Manual Lymph Drainage (MLD) is a safe, effective technique that utilizes slow, rhythmic strokes to increase lymphatic flow. The gentle movements stimulate the lymph vessels to contract, which allows more waste products, proteins and excess fluid to be removed from the body’s tissues and into the lymphatic system. The lymphatic system is responsible for moving fluid between the tissues and the blood stream and protects the body from infection and disease through the immune response system. MLD has been used to treat dozens of medical and non-medical conditions.

Madge received her training in Manual Lymph Drainage/Complex Decongestive Therapy in Germany. Her advanced technique takes the best practices of the Vodder method, Földi method and Asdonk method to create the most effective lymph drainage therapy available.

What is a session like?

MLD uses very light pressure as lymph vessels are superficial, located in the subcutaneous layer of the skin. The therapist follows the lymphatic pathways, pushing fluid towards the next lymph node station. The movements are slow and tend to induce a deep relaxed state. Afterwards you may feel sleepy and you may have to urinate from the cleansing effects.
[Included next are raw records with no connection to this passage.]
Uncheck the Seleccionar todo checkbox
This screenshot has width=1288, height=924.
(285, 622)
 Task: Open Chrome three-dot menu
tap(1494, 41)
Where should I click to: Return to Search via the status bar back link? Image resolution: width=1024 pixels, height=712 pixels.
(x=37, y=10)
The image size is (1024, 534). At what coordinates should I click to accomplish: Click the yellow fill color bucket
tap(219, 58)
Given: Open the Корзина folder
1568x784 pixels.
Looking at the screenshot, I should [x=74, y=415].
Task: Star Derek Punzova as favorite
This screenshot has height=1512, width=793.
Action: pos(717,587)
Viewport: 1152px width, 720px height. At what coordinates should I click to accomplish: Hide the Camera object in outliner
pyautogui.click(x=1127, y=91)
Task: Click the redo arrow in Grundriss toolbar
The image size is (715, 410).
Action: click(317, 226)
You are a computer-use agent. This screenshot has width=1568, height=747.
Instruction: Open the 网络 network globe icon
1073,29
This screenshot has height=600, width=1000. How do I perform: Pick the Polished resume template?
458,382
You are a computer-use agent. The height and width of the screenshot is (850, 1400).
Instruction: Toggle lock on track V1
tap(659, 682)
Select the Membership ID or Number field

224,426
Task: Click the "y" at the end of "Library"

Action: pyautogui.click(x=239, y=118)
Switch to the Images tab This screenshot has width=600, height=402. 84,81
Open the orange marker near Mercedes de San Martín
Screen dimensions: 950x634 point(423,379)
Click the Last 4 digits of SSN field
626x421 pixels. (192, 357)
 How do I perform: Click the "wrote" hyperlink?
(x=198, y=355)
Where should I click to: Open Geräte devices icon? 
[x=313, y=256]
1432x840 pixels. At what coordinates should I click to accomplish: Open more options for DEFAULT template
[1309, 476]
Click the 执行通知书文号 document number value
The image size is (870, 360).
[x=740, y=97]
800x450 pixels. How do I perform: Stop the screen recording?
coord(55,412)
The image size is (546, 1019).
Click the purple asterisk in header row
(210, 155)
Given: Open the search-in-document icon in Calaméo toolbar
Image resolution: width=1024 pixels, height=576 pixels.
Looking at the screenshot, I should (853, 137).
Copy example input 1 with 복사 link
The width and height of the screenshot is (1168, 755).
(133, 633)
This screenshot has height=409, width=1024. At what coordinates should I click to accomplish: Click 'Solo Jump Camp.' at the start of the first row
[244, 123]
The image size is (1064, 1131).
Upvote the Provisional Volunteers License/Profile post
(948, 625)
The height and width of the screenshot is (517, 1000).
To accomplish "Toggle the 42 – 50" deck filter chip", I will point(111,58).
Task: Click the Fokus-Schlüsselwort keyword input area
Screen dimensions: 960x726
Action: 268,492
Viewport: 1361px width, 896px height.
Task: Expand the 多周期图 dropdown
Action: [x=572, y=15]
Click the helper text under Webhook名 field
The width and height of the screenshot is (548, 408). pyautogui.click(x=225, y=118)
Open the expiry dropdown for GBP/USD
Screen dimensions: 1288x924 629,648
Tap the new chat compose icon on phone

Frequently Asked Questions

How MLD helps the body recover:

  • Reduces swelling and bruising
  • Prevents and or minimizes adhesions and scar tissue formation
  • Reduces pain and inflammation
  • Speeds the healing process
  • Regenerates broken lymph vessels and damaged tissues
Post-operative MLD

  • Same benefits as injuries
  • Special wound and scar treatments accelerates healing and reduces scarring

Pre-operative MLD (1-2 days before surgery)

  • Prepares and detoxifies the tissues to be operated on
  • Enhances immune functioning, helps prevent infections and improves healing results
  • Promotes relaxation
MLD has been shown to be effective in relieving migraines, tension headaches and headaches caused by head trauma/whiplash. Weekly “interval” MLD treatments can help reduce the frequency and severity of migraines. Receiving MLD at the first sign of a migraine can prevent full onset of a migraine.

  • Pain is reduced by MLD’s toning effect on dilated extracranial blood vessels
  • Reduces concentration of pain mediators through the removal of metabolic wastes from the meningeal vessels
  • Relaxes hypertonic neck and head muscles
  • Sufferers report feeling a reduction in pressure, throbbing and nausea during the treatment
Lymphedema is a serious medical condition, in which fluid accumulates in a limb or torso due to the lymph system being unable to transport the lymph load. Cancer treatment is the most common cause of secondary lymphedema. Lymph node removal, mastectomy or other surgery, radiation, scarring or chemotherapy can disrupt the flow of lymph. For these patients MLD in conjunction with Complete Decongestive Therapy is recommended. Treatment consists of four parts: MLD, compression bandaging, remedial exercises, and skin care instruction.For more information on lymphedema see resources.
  • Frequent colds
  • Sluggish immune system
  • Detoxification (fasting, nicotine, etc.)
  • Lipedema Chronic Venous Insufficiency (CVI)
  • Chronic fatigue syndrome
  • Fibromyalgia
  • Scars
  • Burns
  • Wounds
  • Rheumatoid Arthritis (RA)
  • Allergies
  • Sinusitis
  • Pregnancy related swelling


Manual Lymph Drainage is contraindicated in situations where increasing lymph flow would be harmful to certain medical conditions, such as acute infections, malignant tumors, serious heart problems, and acute thrombosis.

There are other relative contraindications that would be considered on a case by case basis. Your therapist will take a thorough health history and consult your primary care physician if necessary.

How long is an MLD session?

A session may last from 30 to 90 minutes, depending on the condition being addressed and how many lymphatic areas are to be treated.